Rauchen während der Schwangerschaft

Autor: Sven
14. Dezember 2011

Rauchen während der Schwangerschaft führt nicht nur zu einem Entzug für das Neugeborene nach der Geburt, sondern kann auch wesentlich dramatischere Konsequenzen für das Ungeborene haben, wie Allergien, Unterentwicklung, Frühgeburten oder sogar Plötzlicher Kindstod.

Rauchen ist für einen Fötus noch um ein Vielfaches schädlicher als für einen erwachsenen Menschen. Und die Schädigung beginnt nicht erst bei der Schwangerschaft, sondern schon viel früher. Die Spermien eines Rauchers haben eine wesentlich schlechtere Qualität und Raucherinnen werden oftmals schwieriger schwanger als Nichtraucher.

Die Zigarette

Das Nikotin, als gesundheitsgefährdender Stoff in den Zigaretten, ist nur eine bedenkliche Substanz. Viele Stoffen entstehen erst beim Abbrennen der Zigarette; so enthält der Rauch über 4000 verschiedene Inhaltsstoffe, u.a. Teer, Arsen, Blei und Blausäure, von denen 43 sehr wahrscheinlich krebserregend sind.
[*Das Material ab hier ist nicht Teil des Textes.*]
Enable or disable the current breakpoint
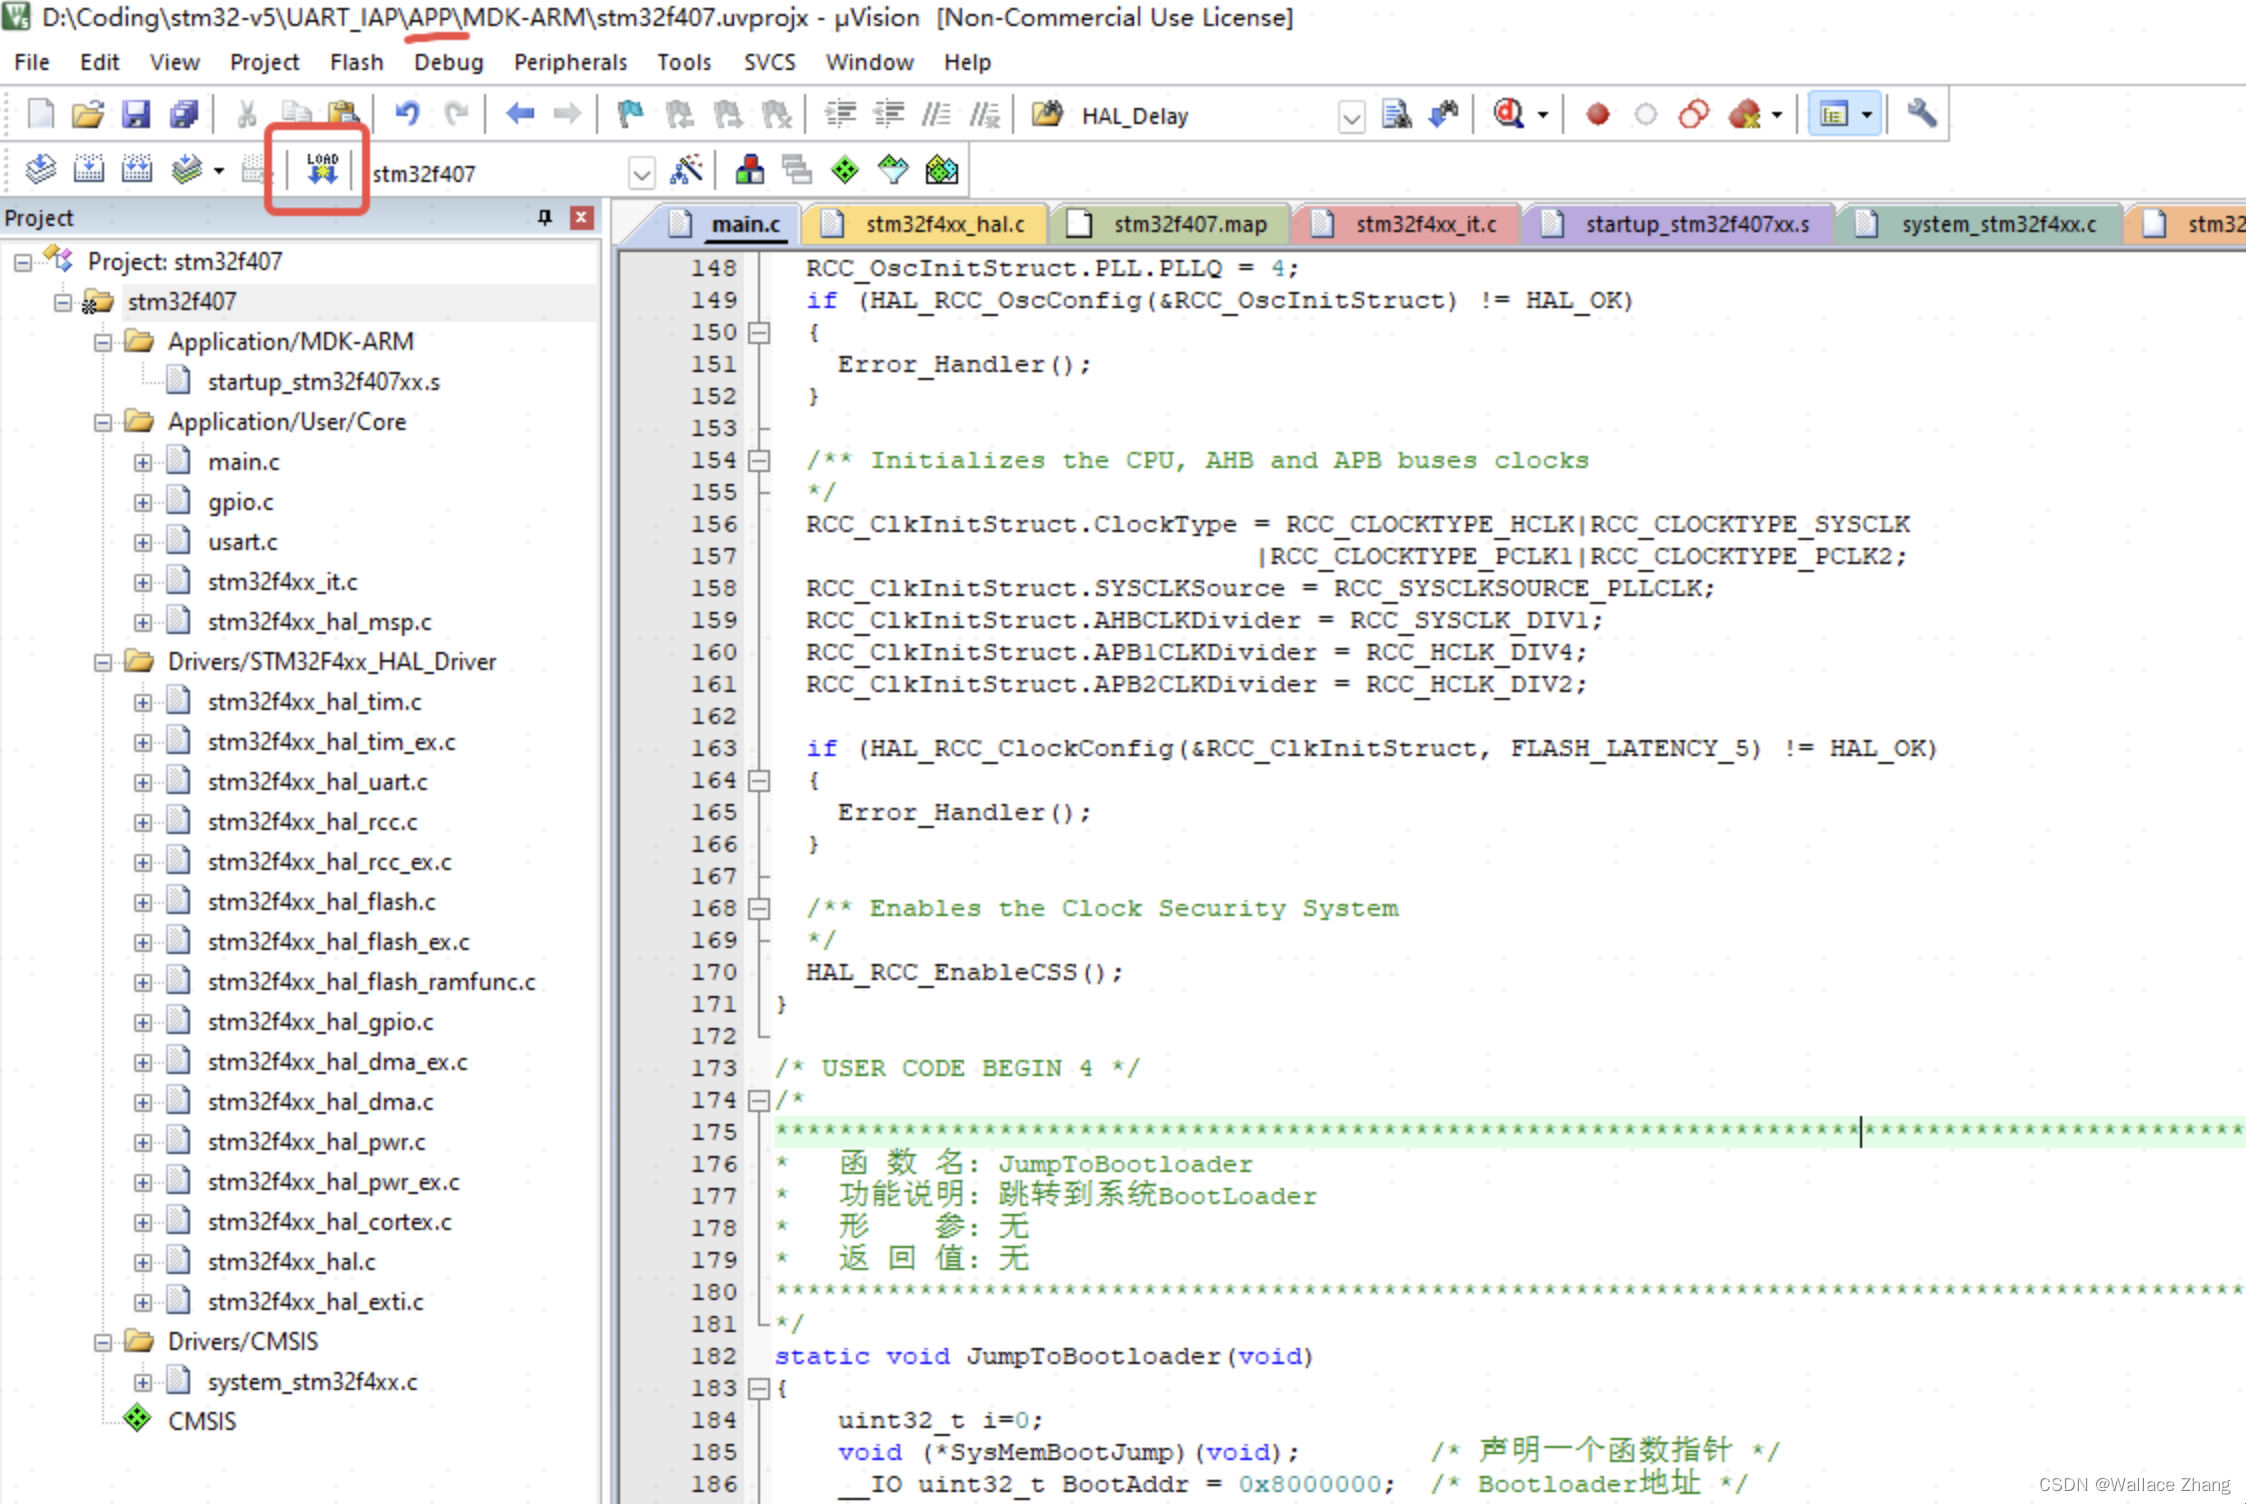 tap(1644, 113)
Verringerte Größe und Gewicht bei Babys von Rauchern

Ein Fötus, der während der Schwangerschaft einem täglichen Konsum von mindestens sieben Zigaretten ausgesetzt ist, wiegt deutlich weniger als gleichaltige Föten und ist meistens auch kleiner. Dies ist zurückzuführen auf die Gefäßverengungen, die durch das Rauchen entstehen, und eine schlechtere Nähr- und Sauerstoffversorgung verursachen.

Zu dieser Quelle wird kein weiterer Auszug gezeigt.